Department of Pharmacology, Brain Science and Engineering Institute, Kyungpook National University School of Medicine, Daegu, Korea.
Curr Neuropharmacol. 2012 Mar;10(1):72-9. doi: 10.2174/157015912799362733.
Malignant glioma is the most common and destructive form of primary brain tumor. Along with surgery and radiation, chemotherapy remains as the major treatment modality. The emergence of drug resistance, however, often leads to a therapeutic failure in the treatment of glioma, precluding long-term survival of the patients. A proteomic approach has recently been adapted for the mechanistic analysis of glioma drug resistance. The proteomic analysis of drug-resistant glioma led to the discovery of novel biomarkers that can be used for the prognosis of glioma as well as for monitoring the drug response or resistance of glioma. These proteomics-based biomarkers can also be a druggable target that one can exploit for successful glioma chemotherapy. In this review, recent reports on proteomic analysis of glioma from the perspective of chemoresistance are discussed with a focus on the proteome profiles of glioma cells that are resistant to the alkylating agent, 1, 3-bis (2-chloroethyl)-1-nitrosourea (BCNU), as a prime example. Among numerous proteins that were up- or down-regulated in drug-resistant glioma cells, lipocalin 2 (LCN2) and integrin β3 (ITGB3) were identified as key proteins that determine the survival and death of glioma cells. LCN2, ITGB3, and other proteins identified by proteomic analysis could be utilized to overcome glioma chemoresistance.

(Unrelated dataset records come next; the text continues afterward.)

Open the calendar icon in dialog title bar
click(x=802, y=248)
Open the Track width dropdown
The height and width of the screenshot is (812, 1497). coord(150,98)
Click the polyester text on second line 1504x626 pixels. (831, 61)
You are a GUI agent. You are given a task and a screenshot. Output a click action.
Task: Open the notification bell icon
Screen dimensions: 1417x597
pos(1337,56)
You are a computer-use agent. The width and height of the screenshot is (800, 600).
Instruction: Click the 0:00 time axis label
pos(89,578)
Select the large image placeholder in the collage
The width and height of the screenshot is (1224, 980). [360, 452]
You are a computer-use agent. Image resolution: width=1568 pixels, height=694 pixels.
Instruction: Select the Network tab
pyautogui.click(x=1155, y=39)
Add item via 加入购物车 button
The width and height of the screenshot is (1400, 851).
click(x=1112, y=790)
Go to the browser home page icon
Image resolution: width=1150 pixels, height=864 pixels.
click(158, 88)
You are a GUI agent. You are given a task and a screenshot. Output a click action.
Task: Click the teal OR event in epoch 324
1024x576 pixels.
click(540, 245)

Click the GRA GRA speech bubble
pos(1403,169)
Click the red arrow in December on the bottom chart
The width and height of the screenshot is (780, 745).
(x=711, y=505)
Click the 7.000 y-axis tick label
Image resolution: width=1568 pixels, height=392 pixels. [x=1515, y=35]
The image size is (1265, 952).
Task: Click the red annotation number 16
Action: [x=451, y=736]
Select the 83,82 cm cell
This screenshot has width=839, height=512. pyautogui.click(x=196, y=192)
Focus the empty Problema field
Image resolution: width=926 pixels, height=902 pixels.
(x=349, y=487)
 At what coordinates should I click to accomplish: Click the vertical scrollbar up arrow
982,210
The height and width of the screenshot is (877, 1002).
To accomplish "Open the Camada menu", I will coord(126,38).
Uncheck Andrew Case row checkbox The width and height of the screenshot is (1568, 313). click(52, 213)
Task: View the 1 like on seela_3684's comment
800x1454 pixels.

恶性脑胶质瘤是最常见和最具破坏性的原发性脑肿瘤。除了手术和放疗外,化疗仍然是主要的治疗方式。然而,耐药性的出现往往导致胶质瘤治疗失败,使患者无法长期生存。最近,蛋白质组学方法被用于分析胶质瘤的耐药机制。对耐药性脑胶质瘤的蛋白质组学分析导致了新的生物标志物的发现,这些标志物可用于预测脑胶质瘤的预后以及监测脑胶质瘤对药物的反应或耐药性。这些基于蛋白质组学的生物标志物也可以作为一个可治疗的靶点,为成功的脑胶质瘤化疗提供帮助。在这篇综述中,我们从化疗耐药性的角度讨论了最近关于脑胶质瘤蛋白质组学分析的报告,重点介绍了对烷化剂 1,3-双(2-氯乙基)-1-亚硝脲(BCNU)耐药的脑胶质瘤细胞的蛋白质组图谱,作为一个主要的例子。在耐药性脑胶质瘤细胞中上调或下调的众多蛋白质中,发现了脂质运载蛋白 2(LCN2)和整合素 β3(ITGB3)是决定脑胶质瘤细胞存活和死亡的关键蛋白。蛋白质组学分析鉴定的 LCN2、ITGB3 和其他蛋白质可用于克服脑胶质瘤的化疗耐药性。